◆ **ASSIGNMENT**
Every entry is to be returned unchanged, and no picture is to be included.

◆ **MATERIAL PROVIDED**
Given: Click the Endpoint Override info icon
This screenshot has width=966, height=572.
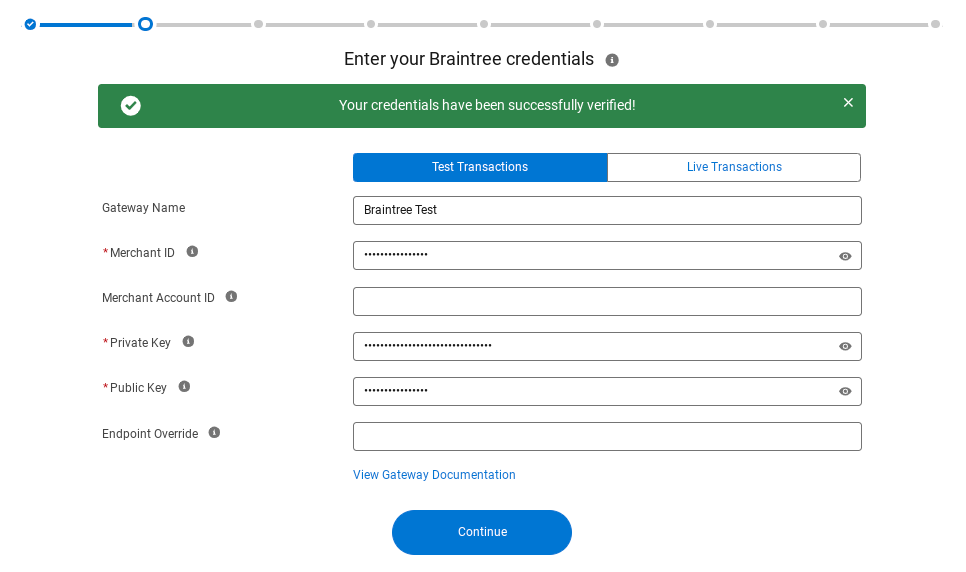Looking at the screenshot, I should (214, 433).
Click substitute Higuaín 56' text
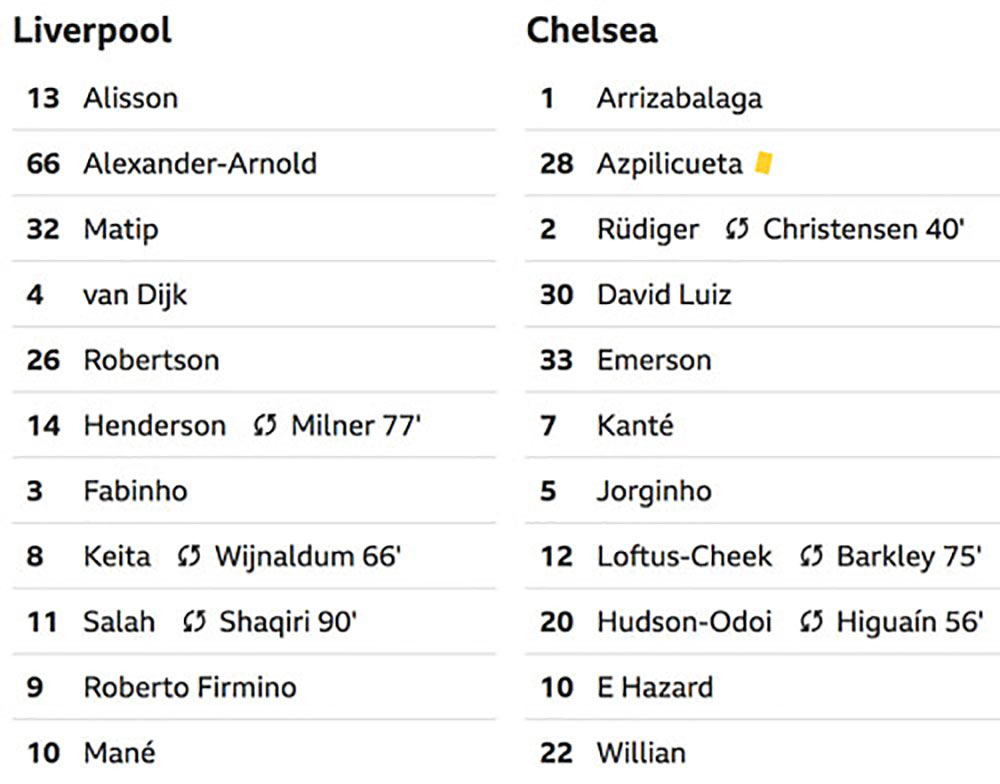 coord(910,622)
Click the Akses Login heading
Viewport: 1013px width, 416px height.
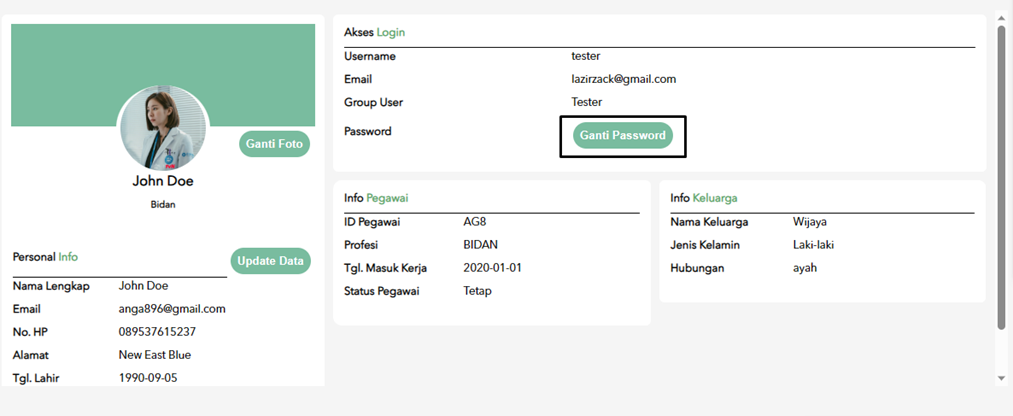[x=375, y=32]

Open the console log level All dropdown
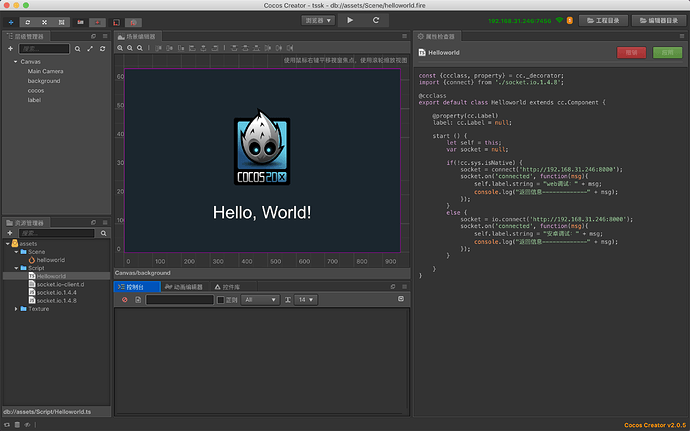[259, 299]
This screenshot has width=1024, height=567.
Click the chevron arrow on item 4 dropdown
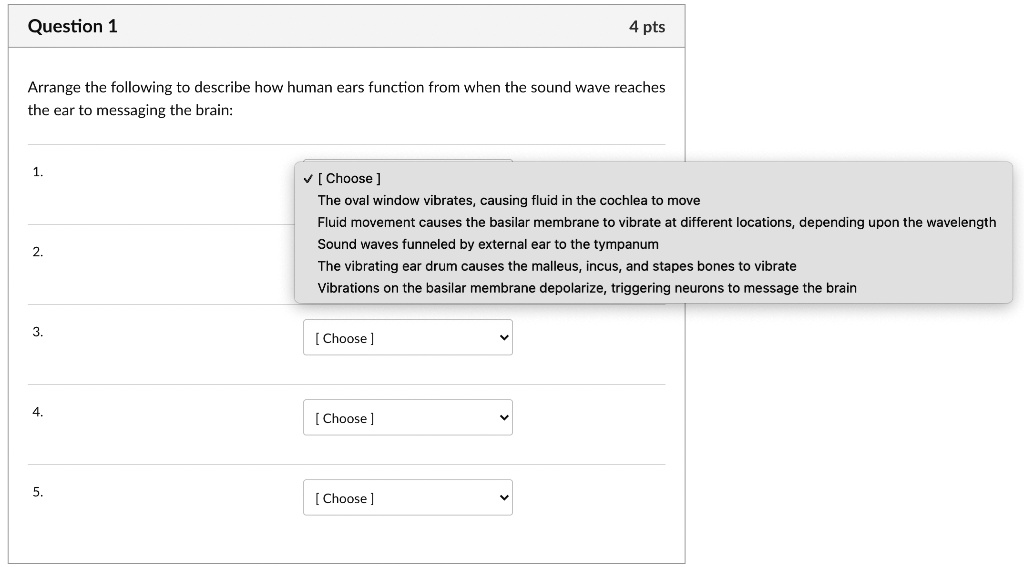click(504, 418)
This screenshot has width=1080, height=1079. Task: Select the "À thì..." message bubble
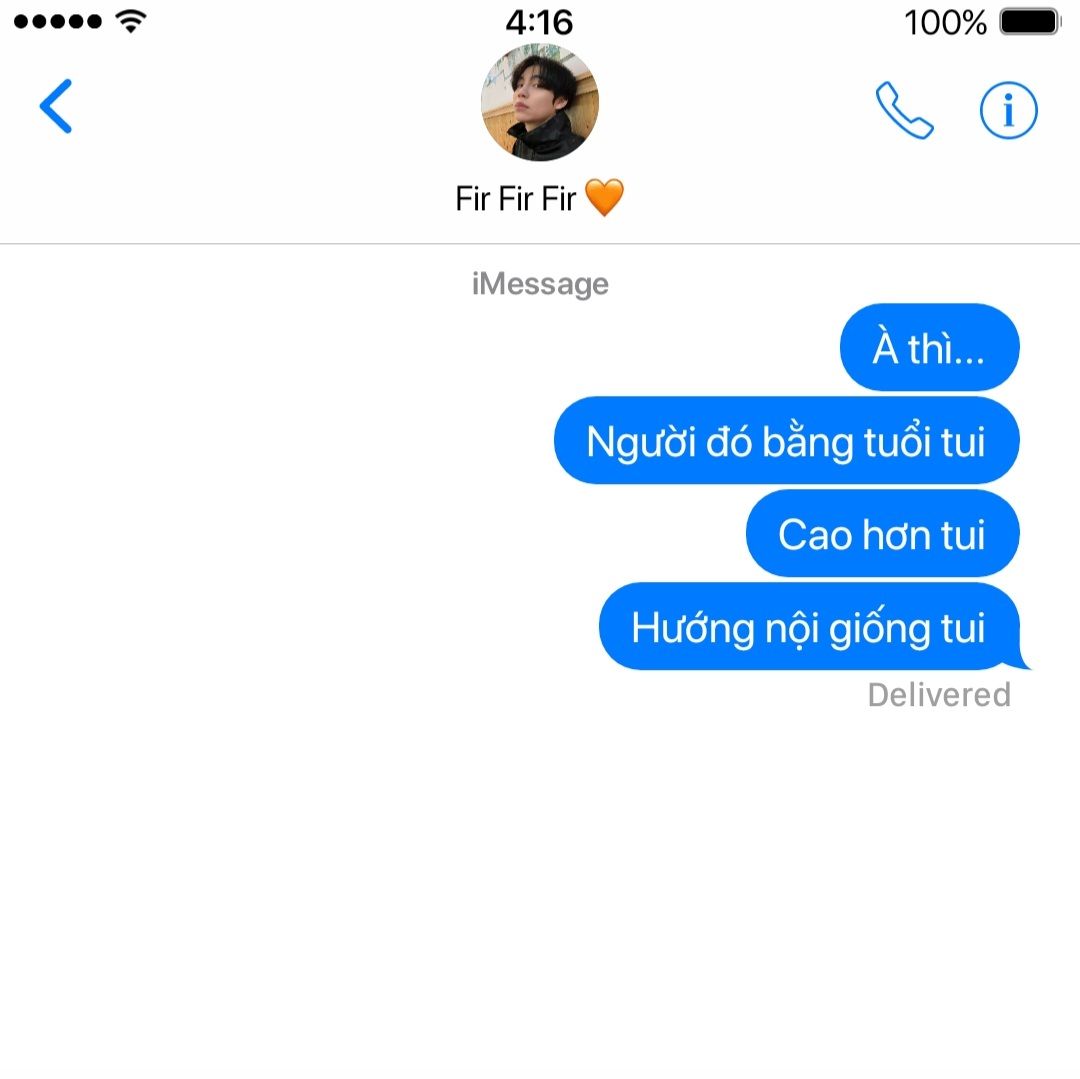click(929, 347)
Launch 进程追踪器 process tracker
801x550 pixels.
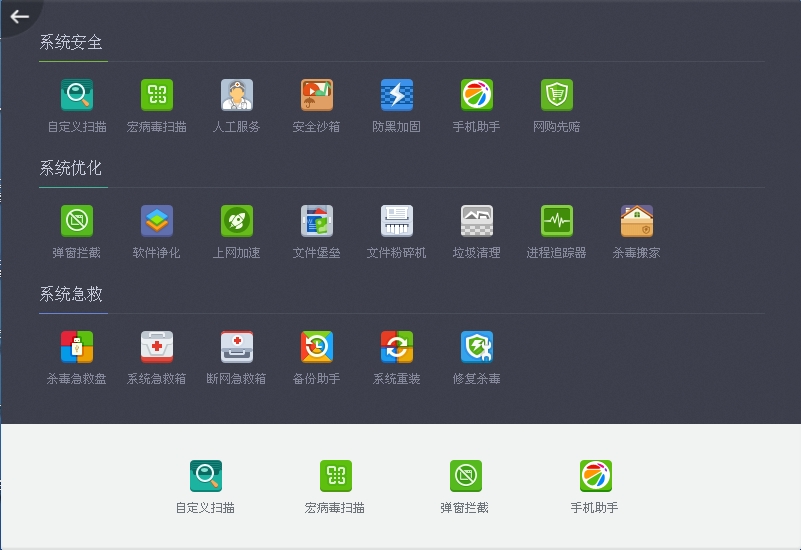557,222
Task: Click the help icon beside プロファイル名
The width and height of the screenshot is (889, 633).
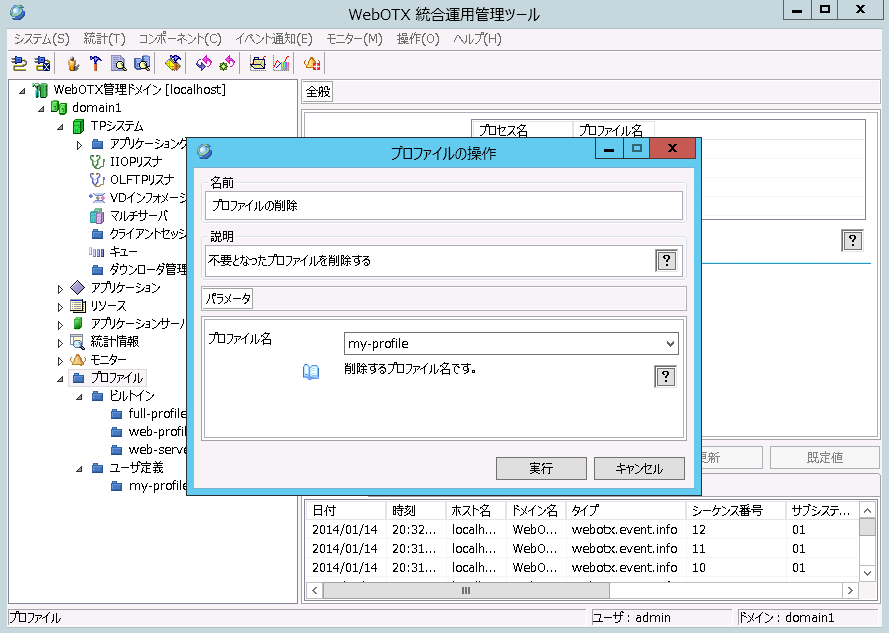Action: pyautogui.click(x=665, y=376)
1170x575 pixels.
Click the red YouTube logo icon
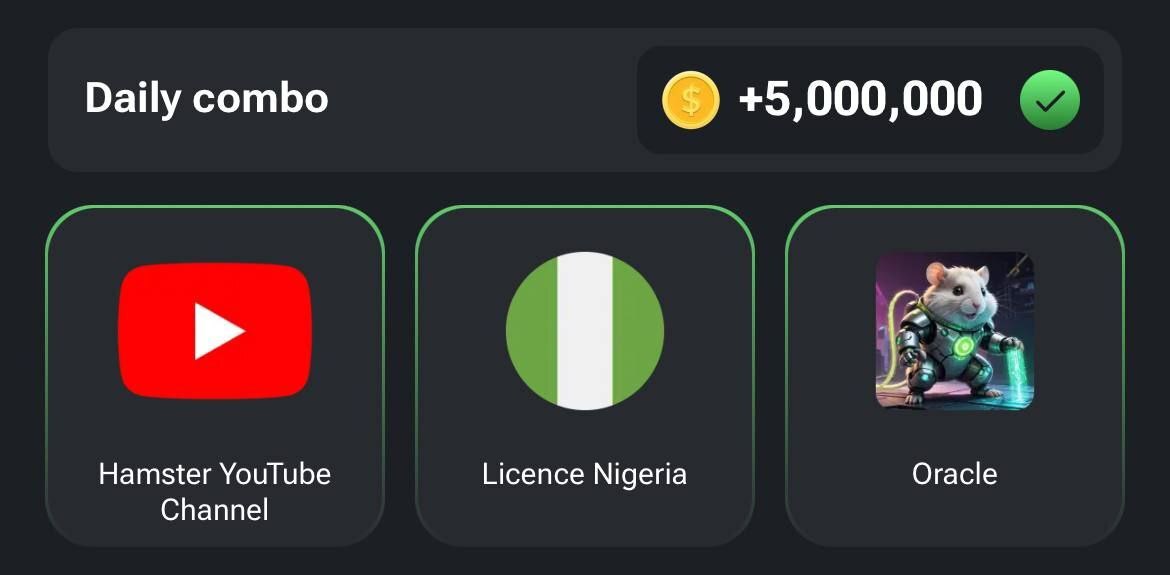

◆ **SOLVED PROBLEM**
Given: Click the Endpoint Override info icon
This screenshot has width=966, height=572.
Looking at the screenshot, I should (214, 433).
Click substitute Higuaín 56' text
 coord(910,622)
Click the Akses Login heading
Viewport: 1013px width, 416px height.
[x=375, y=32]

Open the console log level All dropdown
[259, 299]
This screenshot has width=1024, height=567.
Click the chevron arrow on item 4 dropdown
click(504, 418)
This screenshot has width=1080, height=1079. Task: Select the "À thì..." message bubble
click(929, 347)
Launch 进程追踪器 process tracker
801x550 pixels.
557,222
Task: Click the help icon beside プロファイル名
The width and height of the screenshot is (889, 633).
Action: pyautogui.click(x=665, y=376)
1170x575 pixels.
Click the red YouTube logo icon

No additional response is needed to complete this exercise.